Леонид Николаевич Андреев, еще вчера безвестный репортер «Курьера», сегодня стал не менее знаменитым, чем Максим Горький. Повсюду говорили о нем, спорили, ругали. И все из-за того, что он осмелился написать и опубликовать рассказ «Бездна». Находили этот рассказ безнравственным, порнографическим, предлагали его изъять из библиотек, запретить и сжечь. Шумная полемика вокруг рассказа сделала имя Андреева весьма популярным в различных кругах. Всем он казался ужасно развращенным, циничным.

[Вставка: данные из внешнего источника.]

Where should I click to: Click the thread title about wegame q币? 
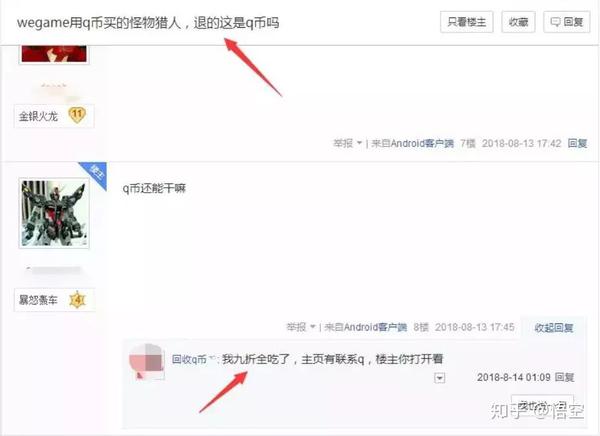click(148, 23)
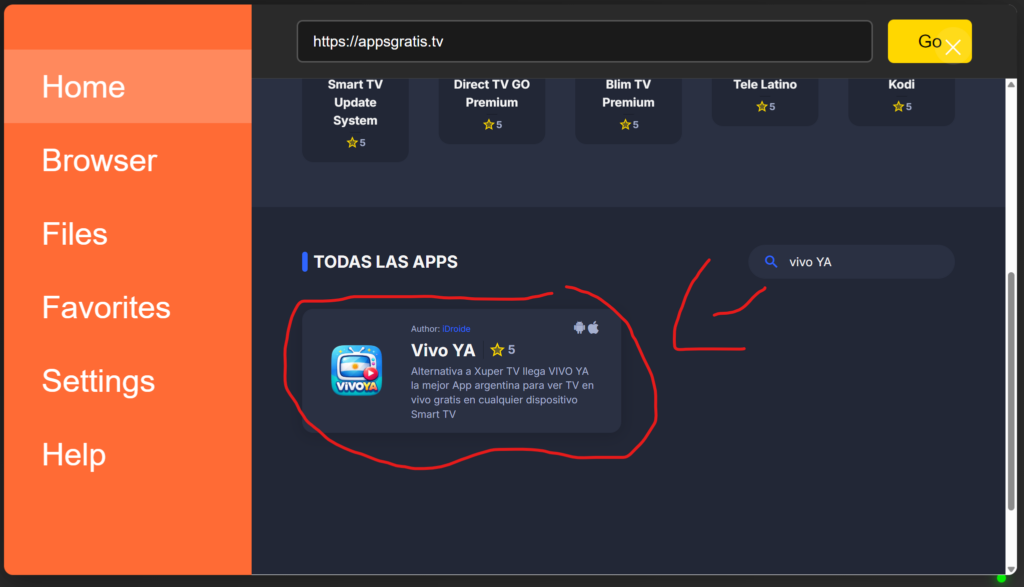
Task: Click the star icon under Tele Latino
Action: [x=761, y=107]
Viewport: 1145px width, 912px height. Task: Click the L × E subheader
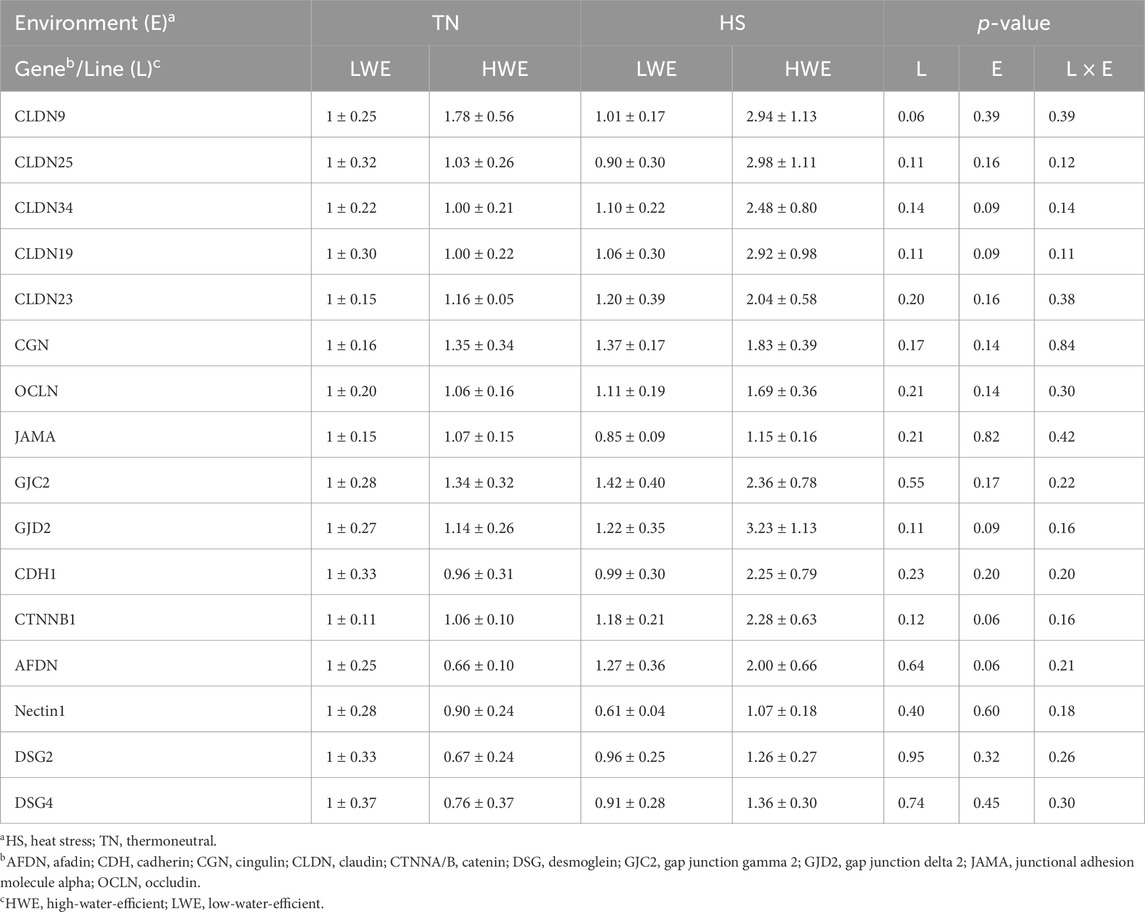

А Леонид Николаевич недавно женился по любви, жил скромно и незаметно в одном из тихих московских переулков, часто по-прежнему бывал в своей газете, по-прежнему писал фельетоны на различные городские темы. Подумывал о пьесе для Московского Художественного театра, не раз к нему обращались Немирович-Данченко и Станиславский. И Горький не раз советовал ему взяться за пьесу. Только непонятная робость в этом смелом до дерзости писателе сковывала его творческие силы. Горький искренне, ликующе отнесся к его первой книге. А если Горькому понравилось, то завтра же его мнение станет известно по крайней мере пол-Москве и пол-Петербургу, да потом уж и всей России. И как полезны ему, Леониду Андрееву, были чтения рассказов на «Средах», где собирались дружески к нему настроенные талантливые люди и жестко критиковали его и всех, кто читал свои произведения, но и восторженно одобряли, если произведения того заслуживали. А уж после критики друзей с какой яростью снова перелопачиваешь свое сочинение, аж перья от него летят… Особенно прислушивался он к мнению Ивана Бунина, острого на язык, много читавшего, думающего, наблюдательного, легко понимающего суть произведений своих коллег по литературе. И чего бы ни касался этот высокий, стройный, с тонким, умным лицом, всегда хорошо и строго одетый собрат по перу, в нем всегда и во всем угадывался крупный, талантливый художник, которого не зря, конечно, прозвали «слишком юным академиком». А сколько оживления в их литературные беседы вносит он своим юмором и товарищескими остротами… Объездил чуть ли не полмира, уже многого достиг, много написал… Говорят, непоседа, а уж если засядет за работу, не пьет, не ест, как говорится, до тех пор, пока не сделает, что задумал… Только так и нужно работать. Ночами пишет. Пока не закончит. Так и он работал над «Бездной».
И Андреев вспомнил каламбур, который много раз ему повторяли: «Будьте любезны, не читайте «Бездны»…» Да и вообще сколько каламбуров ходило по литературной Москве, сколько шуток, острот, веселья бывало на «Средах». Каждый по-своему оригинален и талантлив. Хотя бы Телешов. Как он интересно рассказывает о встречах с Чеховым, который и надоумил его взяться за перо. И не просто взяться, а поехать за сюжетами куда-нибудь в Азию, за Урал. Писателю нужно увидеть народную жизнь, ночевать на глухих почтовых станциях и в избах. А по железной дороге советовал ездить только в третьем классе, среди простого народа, чтобы увидеть и услышать настоящих мужиков, их образную и меткую речь.